As an American entrepreneur living abroad there are several tax considerations you should make before starting a business overseas.
Below we have put together a summary of the US tax implications of being a self employed US expat abroad
Tax Filing requirements for Self-Employed US Expats
As a self-employed US expat the threshold for triggering filing obligations is different for employed US expats. If you earn over $400 in a year, you will be required to file a tax return. It is likely that you will also be required to file a Schedule C or Schedule C-EZ. The rate for self-employment taxes is currently set at 15.3% 12.4% covers social security and 2.9% for Medicare.

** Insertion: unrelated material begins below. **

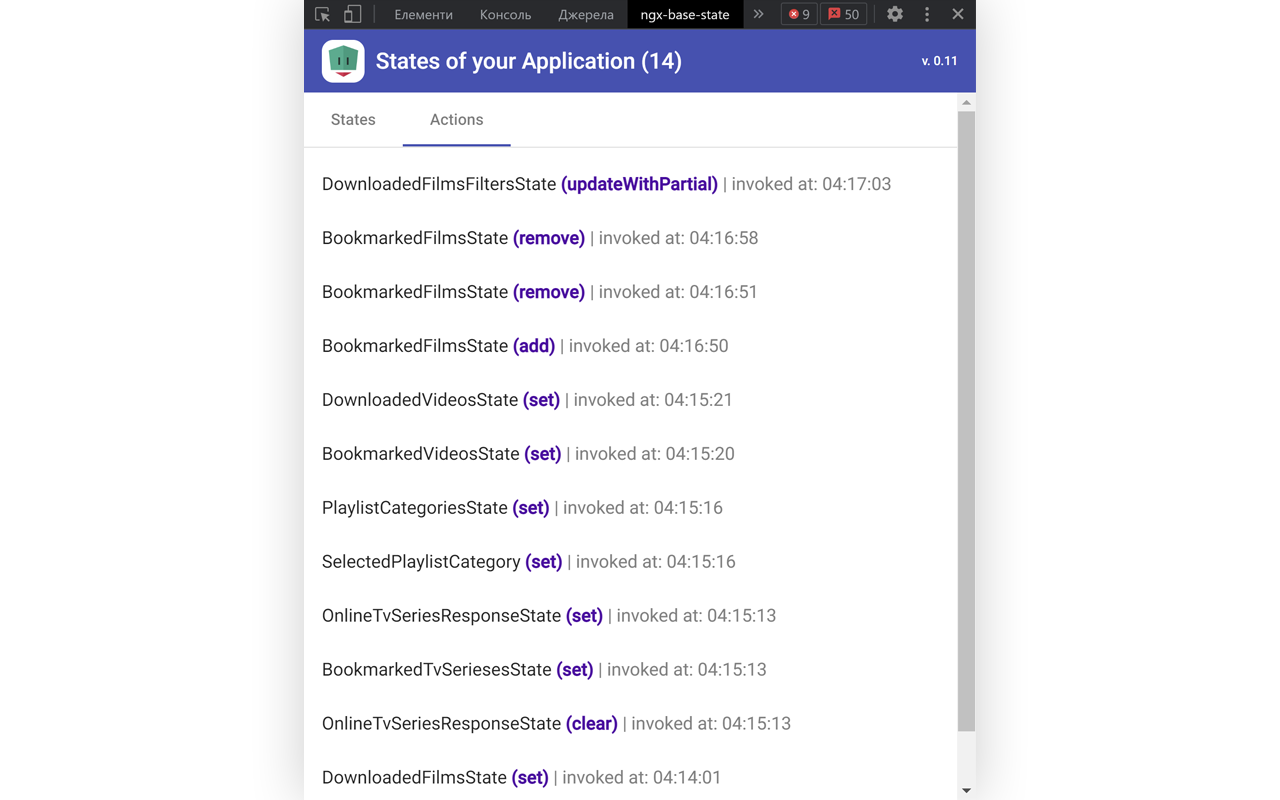
Task: Close the DevTools panel
Action: pos(958,14)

As a higher earner you could be subject to additional Medicare taxes; the threshold is $250,000 in income for those who are married filing jointly, and $200,000 got single filers. Medicare tax does not have a limit while social security is limited to the first $128,400 of your income.
Where are you located?
A big factor in determining how much tax you owe as a self-employed American abroad is where you reside. The deadlines for filing differ, as does the amount of tax you owe.
Deductions for expenses
Appropriate businesses can be deducted to reduce tax owed. The expenses you can claim as a self-employed American living overseas include (but are not limited to) work related:
· Meals and entertainment
Foreign Bank Account Report
A critical component of taxes for a self-employed US expat is the Foreign Bank Account Report (FBAR). This works to calculate your tax owed on money in foreign bank accounts.
You can be subject to harsh penalties for failing to file an FBAR as a self-employed US expat.